Macrophage‐induced cytotoxicity of N‐methyl‐D‐aspartate receptor positive neurons involves excitatory amino acids rather than reactive oxygen intermediates and cytokines

Abstract

The co-localization of activated macrophages and damaged neurons observed in brain injury and degenerative brain diseases may hint to macrophage-induced neuronal cytotoxicity. Recently, macrophages have been found to secrete neurotoxic molecules such as radical oxygen intermediates and glutamate, the latter interacting with N-methyl-D-aspartate (NMDA) receptors. As shown in the present study, brain macrophages termed microglial cells co-cultured with differentiated cerebellar neurons excert potent neurotoxic effects. Neurotoxicity is unlikely to be due to cytokines since tumor necrosis factor (TNF)-α, interleukin (IL)-1β, IL-6 and interferon (IFN)-α/IFN-β/IFN-γ had no such effects. In contrast, when treating neurons with H₂O₂ or oxygen radical-generating systems cytotoxicity was induced. Furthermore, microglia were found to produce O and H₂O₂ when triggered with phorbol 12-myristate 13-acetate.
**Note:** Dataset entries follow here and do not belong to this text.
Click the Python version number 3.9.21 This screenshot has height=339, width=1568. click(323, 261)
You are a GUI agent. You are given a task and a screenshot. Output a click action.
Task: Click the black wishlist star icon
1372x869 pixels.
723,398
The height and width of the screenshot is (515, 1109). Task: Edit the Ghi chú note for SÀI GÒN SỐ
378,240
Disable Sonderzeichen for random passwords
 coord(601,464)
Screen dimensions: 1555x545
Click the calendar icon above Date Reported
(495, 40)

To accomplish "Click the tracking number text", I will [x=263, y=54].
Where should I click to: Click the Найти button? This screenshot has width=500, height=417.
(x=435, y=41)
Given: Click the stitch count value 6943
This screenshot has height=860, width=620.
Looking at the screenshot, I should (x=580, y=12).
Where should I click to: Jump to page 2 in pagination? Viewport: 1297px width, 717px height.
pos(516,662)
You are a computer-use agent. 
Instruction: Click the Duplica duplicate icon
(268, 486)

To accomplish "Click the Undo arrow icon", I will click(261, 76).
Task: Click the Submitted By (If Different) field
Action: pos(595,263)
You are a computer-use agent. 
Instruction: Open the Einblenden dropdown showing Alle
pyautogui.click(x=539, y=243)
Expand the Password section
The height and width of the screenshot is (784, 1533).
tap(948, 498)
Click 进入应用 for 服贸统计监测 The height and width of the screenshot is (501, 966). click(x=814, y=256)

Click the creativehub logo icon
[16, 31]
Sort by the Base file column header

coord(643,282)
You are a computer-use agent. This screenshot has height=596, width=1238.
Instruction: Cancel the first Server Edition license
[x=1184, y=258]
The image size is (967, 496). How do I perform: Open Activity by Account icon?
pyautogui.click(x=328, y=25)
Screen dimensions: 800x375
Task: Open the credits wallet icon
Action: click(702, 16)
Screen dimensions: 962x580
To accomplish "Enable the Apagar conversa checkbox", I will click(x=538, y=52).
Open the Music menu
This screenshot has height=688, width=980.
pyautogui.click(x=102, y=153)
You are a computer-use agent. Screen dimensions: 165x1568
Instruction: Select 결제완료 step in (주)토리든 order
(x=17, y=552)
However, in co-cultures of neurons and microglia, oxygen-radical scavengers catalase and superoxide dismutase, failed to protect neurons from microglia-induced killing. Moreover, when using undifferentiated neurons which are susceptible to H₂O₂ but not to NMDA receptor-dependent killing, microglia did not destroy the neurons. Thus, the amount of reactive oxygen intermediates produced by microglia in co-culture do not reach the critical concentrations required for neurotoxicity. As dibenzocyclohepteneimide, an antagonist to NMDA receptors neutralized neurotoxicity in microglia-neuronal co-cultures, excitatory amino acids released by microglia are suggested to compose the major determinant of neurotoxicity.